■ **EXERCISE**:
Copy the data below verbatim, from the line with "30 Jahre Ökostation (374, 356)" to the line with "IT機器レンタル (535, 1515)", including both of those lines.
--- BEGIN ---
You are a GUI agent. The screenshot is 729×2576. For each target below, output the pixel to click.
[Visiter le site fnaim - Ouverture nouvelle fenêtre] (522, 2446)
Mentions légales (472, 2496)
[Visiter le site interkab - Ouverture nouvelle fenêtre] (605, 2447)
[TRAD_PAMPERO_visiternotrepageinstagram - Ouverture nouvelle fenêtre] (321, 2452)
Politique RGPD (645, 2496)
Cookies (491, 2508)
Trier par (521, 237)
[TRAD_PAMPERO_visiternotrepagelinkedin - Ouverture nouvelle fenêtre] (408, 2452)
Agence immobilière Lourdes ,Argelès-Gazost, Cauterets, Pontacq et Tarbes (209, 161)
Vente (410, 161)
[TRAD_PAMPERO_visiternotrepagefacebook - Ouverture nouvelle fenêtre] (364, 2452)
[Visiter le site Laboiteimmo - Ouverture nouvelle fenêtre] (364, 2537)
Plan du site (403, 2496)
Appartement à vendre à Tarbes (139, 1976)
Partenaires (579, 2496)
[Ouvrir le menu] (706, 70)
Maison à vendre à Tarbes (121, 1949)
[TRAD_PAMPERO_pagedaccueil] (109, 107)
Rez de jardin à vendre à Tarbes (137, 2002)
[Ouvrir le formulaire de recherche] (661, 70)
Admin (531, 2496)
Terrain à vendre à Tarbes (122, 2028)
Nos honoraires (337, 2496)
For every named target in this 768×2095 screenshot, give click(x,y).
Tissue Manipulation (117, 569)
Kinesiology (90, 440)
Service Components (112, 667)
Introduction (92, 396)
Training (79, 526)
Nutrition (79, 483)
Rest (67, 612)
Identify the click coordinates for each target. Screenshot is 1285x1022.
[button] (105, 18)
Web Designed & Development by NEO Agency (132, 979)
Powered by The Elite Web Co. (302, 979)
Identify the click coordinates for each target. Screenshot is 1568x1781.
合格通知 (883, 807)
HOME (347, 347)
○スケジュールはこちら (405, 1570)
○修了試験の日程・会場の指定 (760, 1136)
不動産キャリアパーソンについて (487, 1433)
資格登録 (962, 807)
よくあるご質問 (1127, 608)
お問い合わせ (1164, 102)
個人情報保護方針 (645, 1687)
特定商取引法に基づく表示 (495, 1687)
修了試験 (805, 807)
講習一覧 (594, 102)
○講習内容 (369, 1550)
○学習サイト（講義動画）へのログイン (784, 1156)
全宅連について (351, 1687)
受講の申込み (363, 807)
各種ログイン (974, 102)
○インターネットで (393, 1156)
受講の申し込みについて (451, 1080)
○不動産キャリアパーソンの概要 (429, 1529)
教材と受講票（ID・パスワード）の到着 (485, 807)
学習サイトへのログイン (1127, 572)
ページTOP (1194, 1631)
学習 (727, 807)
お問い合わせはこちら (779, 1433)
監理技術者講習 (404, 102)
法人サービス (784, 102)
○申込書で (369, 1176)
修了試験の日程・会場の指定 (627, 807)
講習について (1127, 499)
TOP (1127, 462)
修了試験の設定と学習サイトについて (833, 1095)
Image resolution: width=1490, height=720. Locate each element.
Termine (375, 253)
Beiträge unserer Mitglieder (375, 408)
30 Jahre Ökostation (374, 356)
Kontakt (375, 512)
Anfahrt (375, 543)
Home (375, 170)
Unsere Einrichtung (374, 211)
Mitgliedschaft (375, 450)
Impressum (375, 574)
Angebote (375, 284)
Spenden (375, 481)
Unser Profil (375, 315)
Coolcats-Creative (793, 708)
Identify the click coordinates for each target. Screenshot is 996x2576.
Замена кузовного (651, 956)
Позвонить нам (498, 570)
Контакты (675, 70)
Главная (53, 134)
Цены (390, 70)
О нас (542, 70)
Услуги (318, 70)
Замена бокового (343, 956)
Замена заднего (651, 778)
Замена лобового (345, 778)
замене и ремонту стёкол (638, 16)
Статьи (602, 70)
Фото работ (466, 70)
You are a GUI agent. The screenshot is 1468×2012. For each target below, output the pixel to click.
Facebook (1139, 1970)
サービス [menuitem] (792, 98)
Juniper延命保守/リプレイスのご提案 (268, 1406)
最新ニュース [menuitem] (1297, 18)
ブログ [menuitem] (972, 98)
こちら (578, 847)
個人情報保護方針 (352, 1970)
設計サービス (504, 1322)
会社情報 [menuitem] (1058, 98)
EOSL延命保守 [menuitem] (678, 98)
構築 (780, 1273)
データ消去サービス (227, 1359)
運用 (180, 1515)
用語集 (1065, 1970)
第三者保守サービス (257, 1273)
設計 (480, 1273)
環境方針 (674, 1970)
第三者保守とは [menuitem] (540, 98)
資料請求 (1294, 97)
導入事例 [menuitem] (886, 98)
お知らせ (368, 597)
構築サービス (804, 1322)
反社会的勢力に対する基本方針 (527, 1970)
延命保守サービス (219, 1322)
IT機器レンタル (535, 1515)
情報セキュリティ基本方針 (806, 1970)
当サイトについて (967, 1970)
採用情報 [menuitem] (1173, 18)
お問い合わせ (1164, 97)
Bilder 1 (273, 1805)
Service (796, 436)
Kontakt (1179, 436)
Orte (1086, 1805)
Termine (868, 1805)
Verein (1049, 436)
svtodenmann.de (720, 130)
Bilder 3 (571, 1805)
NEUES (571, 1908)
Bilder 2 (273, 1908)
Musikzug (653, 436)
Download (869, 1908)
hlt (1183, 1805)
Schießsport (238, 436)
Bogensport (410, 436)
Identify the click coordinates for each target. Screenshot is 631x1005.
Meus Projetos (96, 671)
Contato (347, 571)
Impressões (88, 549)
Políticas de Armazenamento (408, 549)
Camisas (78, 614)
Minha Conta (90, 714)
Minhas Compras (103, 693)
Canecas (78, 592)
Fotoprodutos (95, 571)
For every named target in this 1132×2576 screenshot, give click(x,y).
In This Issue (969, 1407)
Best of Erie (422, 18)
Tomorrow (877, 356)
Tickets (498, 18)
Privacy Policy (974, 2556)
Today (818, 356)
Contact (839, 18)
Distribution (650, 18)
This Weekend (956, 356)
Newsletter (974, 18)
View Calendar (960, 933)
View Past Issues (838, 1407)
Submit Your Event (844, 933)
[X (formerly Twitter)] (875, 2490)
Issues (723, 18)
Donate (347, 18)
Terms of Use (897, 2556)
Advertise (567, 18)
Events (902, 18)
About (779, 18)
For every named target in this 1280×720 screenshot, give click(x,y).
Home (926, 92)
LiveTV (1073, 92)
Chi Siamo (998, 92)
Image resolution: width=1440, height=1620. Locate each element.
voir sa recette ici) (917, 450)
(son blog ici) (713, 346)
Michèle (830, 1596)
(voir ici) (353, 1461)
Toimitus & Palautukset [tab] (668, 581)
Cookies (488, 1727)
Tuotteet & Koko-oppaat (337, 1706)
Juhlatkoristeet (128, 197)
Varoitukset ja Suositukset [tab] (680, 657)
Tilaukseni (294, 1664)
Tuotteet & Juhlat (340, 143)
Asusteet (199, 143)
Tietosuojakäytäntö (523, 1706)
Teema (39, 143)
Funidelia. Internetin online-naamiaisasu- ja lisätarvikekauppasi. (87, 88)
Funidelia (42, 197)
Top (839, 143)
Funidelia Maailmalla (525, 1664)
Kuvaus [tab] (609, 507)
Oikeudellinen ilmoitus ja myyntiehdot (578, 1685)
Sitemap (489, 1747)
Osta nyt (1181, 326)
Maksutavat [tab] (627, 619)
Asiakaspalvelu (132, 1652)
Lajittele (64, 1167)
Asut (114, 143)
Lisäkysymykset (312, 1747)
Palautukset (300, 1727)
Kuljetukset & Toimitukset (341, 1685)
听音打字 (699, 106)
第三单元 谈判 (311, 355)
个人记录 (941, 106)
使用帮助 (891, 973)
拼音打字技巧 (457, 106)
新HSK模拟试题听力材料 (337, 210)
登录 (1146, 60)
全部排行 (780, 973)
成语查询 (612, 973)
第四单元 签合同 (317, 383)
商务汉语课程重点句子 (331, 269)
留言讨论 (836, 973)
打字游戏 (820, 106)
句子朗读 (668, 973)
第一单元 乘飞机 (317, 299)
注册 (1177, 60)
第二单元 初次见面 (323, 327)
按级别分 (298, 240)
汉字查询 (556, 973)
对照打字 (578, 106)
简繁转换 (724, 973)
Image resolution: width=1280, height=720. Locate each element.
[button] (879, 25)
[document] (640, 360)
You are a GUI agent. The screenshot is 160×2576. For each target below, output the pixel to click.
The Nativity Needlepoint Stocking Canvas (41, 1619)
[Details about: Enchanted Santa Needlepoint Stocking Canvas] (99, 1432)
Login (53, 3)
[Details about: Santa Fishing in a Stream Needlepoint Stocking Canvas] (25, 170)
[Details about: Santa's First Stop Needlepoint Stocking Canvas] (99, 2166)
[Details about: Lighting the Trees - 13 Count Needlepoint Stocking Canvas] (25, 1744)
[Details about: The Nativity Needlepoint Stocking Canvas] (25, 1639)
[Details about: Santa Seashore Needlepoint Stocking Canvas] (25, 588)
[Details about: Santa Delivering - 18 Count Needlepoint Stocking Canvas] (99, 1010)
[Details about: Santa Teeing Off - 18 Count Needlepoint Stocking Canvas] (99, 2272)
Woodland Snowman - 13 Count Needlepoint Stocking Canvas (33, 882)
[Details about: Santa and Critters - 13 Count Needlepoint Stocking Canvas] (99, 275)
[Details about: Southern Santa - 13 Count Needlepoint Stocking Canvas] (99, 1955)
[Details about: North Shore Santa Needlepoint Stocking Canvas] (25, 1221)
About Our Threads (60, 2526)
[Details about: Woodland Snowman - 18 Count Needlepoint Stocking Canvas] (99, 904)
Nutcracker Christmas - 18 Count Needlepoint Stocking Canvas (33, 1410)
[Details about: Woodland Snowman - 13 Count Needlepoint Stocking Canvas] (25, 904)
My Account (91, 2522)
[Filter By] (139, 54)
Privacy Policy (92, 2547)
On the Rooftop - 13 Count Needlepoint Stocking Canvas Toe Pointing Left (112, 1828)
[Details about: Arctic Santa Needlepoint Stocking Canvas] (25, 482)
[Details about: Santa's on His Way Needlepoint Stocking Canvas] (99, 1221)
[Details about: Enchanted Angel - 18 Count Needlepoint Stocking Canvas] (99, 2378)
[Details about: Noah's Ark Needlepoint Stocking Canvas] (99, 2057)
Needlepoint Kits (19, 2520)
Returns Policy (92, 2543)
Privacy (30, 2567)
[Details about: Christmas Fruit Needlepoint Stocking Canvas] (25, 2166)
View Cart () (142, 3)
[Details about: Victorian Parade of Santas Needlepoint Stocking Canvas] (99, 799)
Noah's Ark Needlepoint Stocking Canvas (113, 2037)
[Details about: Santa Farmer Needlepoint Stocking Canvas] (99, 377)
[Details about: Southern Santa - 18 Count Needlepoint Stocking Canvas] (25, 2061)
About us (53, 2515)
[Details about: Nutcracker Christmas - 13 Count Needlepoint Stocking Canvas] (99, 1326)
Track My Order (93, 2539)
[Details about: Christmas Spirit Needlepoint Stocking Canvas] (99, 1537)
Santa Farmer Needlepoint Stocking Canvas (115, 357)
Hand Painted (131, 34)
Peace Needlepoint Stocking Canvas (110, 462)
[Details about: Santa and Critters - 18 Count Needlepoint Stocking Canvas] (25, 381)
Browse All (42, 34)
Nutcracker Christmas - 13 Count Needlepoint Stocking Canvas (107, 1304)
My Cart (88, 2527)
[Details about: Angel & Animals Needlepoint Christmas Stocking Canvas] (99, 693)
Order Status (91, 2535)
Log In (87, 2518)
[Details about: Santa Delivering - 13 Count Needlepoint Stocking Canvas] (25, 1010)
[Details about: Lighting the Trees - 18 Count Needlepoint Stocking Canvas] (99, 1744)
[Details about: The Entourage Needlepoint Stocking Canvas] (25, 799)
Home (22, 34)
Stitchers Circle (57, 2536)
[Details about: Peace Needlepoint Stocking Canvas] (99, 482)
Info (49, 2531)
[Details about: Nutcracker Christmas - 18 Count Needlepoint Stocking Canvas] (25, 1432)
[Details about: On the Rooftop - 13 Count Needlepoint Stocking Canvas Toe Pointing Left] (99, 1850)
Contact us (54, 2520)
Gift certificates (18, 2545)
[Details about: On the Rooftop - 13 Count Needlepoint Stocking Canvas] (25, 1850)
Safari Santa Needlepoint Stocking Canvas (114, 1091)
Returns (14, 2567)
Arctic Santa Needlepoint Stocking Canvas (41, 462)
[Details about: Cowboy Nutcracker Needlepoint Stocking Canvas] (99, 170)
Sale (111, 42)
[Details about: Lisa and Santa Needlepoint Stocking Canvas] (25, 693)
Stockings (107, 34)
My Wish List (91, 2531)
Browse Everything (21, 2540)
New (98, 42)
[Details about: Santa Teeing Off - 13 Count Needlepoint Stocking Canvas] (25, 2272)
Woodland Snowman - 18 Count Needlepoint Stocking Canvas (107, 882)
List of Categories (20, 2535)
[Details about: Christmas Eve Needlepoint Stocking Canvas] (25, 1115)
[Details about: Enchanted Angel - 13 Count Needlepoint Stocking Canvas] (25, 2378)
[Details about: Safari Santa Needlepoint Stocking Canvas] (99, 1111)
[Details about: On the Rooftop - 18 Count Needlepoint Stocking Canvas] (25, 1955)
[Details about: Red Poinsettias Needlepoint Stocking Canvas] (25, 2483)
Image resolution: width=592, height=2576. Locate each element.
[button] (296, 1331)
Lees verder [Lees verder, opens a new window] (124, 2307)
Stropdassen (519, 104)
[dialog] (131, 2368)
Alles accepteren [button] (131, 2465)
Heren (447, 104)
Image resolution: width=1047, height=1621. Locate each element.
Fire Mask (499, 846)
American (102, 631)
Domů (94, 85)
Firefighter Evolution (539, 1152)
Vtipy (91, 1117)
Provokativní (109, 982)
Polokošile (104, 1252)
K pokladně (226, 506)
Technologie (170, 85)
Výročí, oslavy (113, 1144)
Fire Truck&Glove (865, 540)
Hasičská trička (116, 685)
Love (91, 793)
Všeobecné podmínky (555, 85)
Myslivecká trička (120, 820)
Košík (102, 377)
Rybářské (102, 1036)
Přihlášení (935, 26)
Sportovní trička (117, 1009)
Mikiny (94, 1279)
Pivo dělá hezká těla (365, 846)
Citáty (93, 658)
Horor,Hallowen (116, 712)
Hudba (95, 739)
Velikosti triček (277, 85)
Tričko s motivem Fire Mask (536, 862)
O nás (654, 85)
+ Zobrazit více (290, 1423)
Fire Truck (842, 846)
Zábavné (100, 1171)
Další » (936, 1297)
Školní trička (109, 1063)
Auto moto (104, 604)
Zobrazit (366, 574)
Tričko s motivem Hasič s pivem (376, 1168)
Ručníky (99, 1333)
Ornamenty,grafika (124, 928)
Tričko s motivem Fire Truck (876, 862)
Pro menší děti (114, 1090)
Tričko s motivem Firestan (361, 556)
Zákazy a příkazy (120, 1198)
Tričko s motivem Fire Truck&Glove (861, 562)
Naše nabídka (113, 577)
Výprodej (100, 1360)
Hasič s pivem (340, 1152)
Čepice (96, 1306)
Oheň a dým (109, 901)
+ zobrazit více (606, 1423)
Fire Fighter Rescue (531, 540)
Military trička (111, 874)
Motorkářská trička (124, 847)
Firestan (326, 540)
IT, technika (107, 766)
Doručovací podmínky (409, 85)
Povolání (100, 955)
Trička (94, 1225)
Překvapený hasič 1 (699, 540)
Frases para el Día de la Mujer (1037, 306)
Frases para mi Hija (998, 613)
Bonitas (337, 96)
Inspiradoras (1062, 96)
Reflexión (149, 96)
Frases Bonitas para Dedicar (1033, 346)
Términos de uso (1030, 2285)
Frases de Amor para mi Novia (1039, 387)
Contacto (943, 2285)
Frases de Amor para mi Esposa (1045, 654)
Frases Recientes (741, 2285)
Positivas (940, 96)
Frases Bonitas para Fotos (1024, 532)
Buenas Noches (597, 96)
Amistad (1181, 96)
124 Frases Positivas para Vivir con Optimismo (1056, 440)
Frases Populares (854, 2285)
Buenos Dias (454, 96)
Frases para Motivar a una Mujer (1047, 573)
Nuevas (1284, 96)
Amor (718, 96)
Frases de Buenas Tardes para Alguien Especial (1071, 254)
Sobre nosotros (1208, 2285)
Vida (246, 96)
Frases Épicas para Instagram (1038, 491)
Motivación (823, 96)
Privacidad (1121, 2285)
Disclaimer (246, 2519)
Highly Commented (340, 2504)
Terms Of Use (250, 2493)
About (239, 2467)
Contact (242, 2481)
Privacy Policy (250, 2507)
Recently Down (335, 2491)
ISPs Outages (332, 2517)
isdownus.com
--- END ---
■ **SOLUTION TO THE PROBLEM**:
30 Jahre Ökostation (374, 356)
Kontakt (375, 512)
Anfahrt (375, 543)
Home (375, 170)
Unsere Einrichtung (374, 211)
Mitgliedschaft (375, 450)
Impressum (375, 574)
Angebote (375, 284)
Spenden (375, 481)
Unser Profil (375, 315)
Coolcats-Creative (793, 708)
Identify the click coordinates for each target. Screenshot is 996x2576.
Замена кузовного (651, 956)
Позвонить нам (498, 570)
Контакты (675, 70)
Главная (53, 134)
Цены (390, 70)
О нас (542, 70)
Услуги (318, 70)
Замена бокового (343, 956)
Замена заднего (651, 778)
Замена лобового (345, 778)
замене и ремонту стёкол (638, 16)
Статьи (602, 70)
Фото работ (466, 70)
You are a GUI agent. The screenshot is 1468×2012. For each target below, output the pixel to click.
Facebook (1139, 1970)
サービス [menuitem] (792, 98)
Juniper延命保守/リプレイスのご提案 (268, 1406)
最新ニュース [menuitem] (1297, 18)
ブログ [menuitem] (972, 98)
こちら (578, 847)
個人情報保護方針 (352, 1970)
設計サービス (504, 1322)
会社情報 [menuitem] (1058, 98)
EOSL延命保守 [menuitem] (678, 98)
構築 (780, 1273)
データ消去サービス (227, 1359)
運用 (180, 1515)
用語集 (1065, 1970)
第三者保守サービス (257, 1273)
設計 (480, 1273)
環境方針 (674, 1970)
第三者保守とは [menuitem] (540, 98)
資料請求 (1294, 97)
導入事例 [menuitem] (886, 98)
お知らせ (368, 597)
構築サービス (804, 1322)
反社会的勢力に対する基本方針 (527, 1970)
延命保守サービス (219, 1322)
IT機器レンタル (535, 1515)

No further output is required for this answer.